**EXTRAIT À LIRE:**
====================

Le ministre, tout en mettant en doute la crédibilité de son récit, informa ensuite Monsieur … qu’il avait statué sur le bien-fondé de sa demande de protection internationale dans le cadre d’une procédure accélérée en se basant sur les dispositions de l’article 27, paragraphe (1), points a) et b) de la loi du 18 décembre 2015 et que sa demande avait été refusée comme non fondée, tout en lui ordonnant de quitter le territoire dans un délai de trente jours.
Par requête déposée au greffe du tribunal administratif le 18 janvier 2019, Monsieur … a fait déposer un recours tendant à la réformation de la décision du ministre du 18 décembre 2018 de statuer sur le bien-fondé de sa demande de protection internationale dans le cadre d’une procédure accélérée, de la décision du même ministre du même jour portant refus de faire droit à sa demande en obtention d’une protection subsidiaire - le demandeur déclarant renoncer à sa demande en obtention du statut de réfugié, ce dont il échet de lui donner acte -
et de l’ordre de quitter le territoire inscrit dans la même décision.
Etant donné que l’article 35, paragraphe (2), de la loi du 18 décembre 2015 prévoit un recours en réformation contre les décisions du ministre de statuer sur le bien-fondé d’une demande de protection internationale dans le cadre d’une procédure accélérée, contre les décisions de refus d’une demande de protection internationale prises dans ce cadre, et donc d’un refus d’une demande de protection subsidiaire, et contre l’ordre de quitter le territoire prononcé dans ce contexte, et attribue compétence au président de chambre ou au juge qui le 3remplace pour connaître de ce recours, la soussignée est compétente pour connaître du recours en réformation dirigé contre les décisions du ministre du 13 décembre 2018 telles que déférées.
Ledit recours ayant encore été introduit dans les formes et délai de la loi, il est à déclarer recevable.

====================

**À FAIRE:**
A - Répondez à ces questions en vous appuyant sur l'extrait de jugement ci-dessus :
(i) Dans quel délai le ministre ordonne-t-il au demandeur de quitter le territoire ?
(ii) À quelle date la requête a-t-elle été déposée au greffe du tribunal administratif ?
(iii) Comment le recours est-il déclaré dans la dernière phrase ?
B - Dans l'extrait de jugement ci-dessus, transformez en liste courte le paragraphe qui commence par « Le ministre, tout en mettant en doute », sans perdre ses faits principaux.
C - Écrivez la suite de l'extrait de jugement sur la demande de protection internationale, en partant de sa dernière phrase.

[Données tirées d'une collection]
====================

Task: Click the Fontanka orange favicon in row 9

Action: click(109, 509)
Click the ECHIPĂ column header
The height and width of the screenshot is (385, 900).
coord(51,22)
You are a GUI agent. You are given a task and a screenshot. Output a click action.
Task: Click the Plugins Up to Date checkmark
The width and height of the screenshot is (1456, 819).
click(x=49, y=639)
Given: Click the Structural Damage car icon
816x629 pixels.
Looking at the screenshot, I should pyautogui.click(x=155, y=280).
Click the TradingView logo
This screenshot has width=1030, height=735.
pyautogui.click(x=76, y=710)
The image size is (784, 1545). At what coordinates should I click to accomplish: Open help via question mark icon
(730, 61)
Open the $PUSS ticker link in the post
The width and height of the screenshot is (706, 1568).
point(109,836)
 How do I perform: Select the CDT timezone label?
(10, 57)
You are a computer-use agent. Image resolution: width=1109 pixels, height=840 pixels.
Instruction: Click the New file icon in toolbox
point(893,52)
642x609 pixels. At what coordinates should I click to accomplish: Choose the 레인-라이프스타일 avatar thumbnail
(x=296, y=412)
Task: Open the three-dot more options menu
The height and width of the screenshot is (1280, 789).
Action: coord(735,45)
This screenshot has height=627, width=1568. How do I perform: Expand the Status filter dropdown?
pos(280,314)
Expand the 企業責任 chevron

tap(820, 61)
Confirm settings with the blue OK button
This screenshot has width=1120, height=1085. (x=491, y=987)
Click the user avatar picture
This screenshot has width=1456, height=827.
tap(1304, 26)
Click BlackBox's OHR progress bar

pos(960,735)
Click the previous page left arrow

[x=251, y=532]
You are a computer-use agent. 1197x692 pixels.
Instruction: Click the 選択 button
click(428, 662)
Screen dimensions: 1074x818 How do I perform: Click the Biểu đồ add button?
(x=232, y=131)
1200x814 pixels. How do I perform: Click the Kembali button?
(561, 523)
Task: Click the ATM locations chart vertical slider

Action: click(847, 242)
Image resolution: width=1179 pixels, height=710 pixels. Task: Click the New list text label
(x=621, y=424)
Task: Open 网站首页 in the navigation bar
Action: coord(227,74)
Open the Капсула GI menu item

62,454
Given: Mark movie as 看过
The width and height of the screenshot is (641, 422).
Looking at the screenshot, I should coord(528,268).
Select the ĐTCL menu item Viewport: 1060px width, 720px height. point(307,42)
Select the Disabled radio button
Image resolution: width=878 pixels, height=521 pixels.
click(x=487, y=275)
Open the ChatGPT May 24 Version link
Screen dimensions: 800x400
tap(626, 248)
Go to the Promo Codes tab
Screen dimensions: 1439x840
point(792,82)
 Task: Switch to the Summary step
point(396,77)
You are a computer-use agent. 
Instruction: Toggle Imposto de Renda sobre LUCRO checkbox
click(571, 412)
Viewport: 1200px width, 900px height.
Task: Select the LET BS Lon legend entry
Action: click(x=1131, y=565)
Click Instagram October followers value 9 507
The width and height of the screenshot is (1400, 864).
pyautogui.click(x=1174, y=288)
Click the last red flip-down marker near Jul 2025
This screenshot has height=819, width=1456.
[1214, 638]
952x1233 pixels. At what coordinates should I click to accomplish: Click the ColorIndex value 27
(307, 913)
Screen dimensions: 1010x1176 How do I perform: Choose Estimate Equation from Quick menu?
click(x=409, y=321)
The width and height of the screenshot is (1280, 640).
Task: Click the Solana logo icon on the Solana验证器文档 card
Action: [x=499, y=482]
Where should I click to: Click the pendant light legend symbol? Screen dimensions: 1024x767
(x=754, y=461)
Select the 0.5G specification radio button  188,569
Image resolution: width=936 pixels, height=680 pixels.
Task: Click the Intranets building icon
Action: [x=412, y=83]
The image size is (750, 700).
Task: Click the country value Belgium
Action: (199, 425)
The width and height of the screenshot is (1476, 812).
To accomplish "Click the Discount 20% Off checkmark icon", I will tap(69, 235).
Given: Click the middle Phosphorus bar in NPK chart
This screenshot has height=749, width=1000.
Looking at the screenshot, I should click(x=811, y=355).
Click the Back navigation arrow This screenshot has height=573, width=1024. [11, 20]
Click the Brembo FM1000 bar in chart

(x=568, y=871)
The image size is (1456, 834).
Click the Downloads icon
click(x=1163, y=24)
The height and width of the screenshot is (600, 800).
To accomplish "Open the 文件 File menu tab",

====================

**LES RÉPONSES:**
A -
(i) Dans un délai de trente jours.
(ii) Le 18 janvier 2019.
(iii) Il est déclaré recevable.

B -
- Le ministre met en doute la crédibilité du récit du demandeur.
- Il a statué sur sa demande de protection internationale dans le cadre d'une procédure accélérée.
- Il s'appuie sur l'article 27, paragraphe (1), points a) et b) de la loi du 18 décembre 2015.
- La demande est refusée comme non fondée.
- Le demandeur reçoit l'ordre de quitter le territoire dans un délai de trente jours.

C -
A l’appui de son recours, le demandeur fait valoir qu’il aurait quitté son pays d’origine en raison des problèmes qu’il aurait connus avec certains membres de la famille …, lesquels appartiendraient à une association de malfaiteurs et qui auraient essayé, en 2009, de lui soutirer de l’argent alors qu’il exploitait son commerce. Il explique plus particulièrement qu’il aurait, dans un premier temps, accepté de leur verser la somme de 2.000,- euros, mais aurait refusé de leur faire parvenir le solde réclamé, à savoir 8.000,- euros. Face à ce refus, les personnes en question l’auraient agressé en le frappant à la tête avec une barre de fer, suite à quoi il aurait perdu conscience et se serait retrouvé à l’hôpital entre la vie et la mort. Ses agresseurs seraient des individus particulièrement dangereux lesquels auraient assassiné plusieurs personnes et demandé de l’argent à toute personne exploitant un commerce. Le demandeur ajoute que ces mêmes individus auraient tué son copain ainsi que son cousin. En 2014, il aurait essayé de régler définitivement le différend qui l’aurait opposé à ces individus en leur proposant de leur faire parvenir les 8.000,- euros réclamés. Ses agresseurs auraient toutefois refusé cette offre, le demandeur en déduisant qu’ils ne seraient plus intéressés par l’argent mais qu’ils auraient comme seul but de lui ôter la vie, alors qu’ils seraient convaincus qu’il les aurait dénoncés à la police, respectivement aux autorités allemandes dans le cadre de sa première demande de protection internationale. Il ajoute qu’il aurait été agressé lors de son incarcération en Allemagne par un individu qui aurait des liens avec la famille ….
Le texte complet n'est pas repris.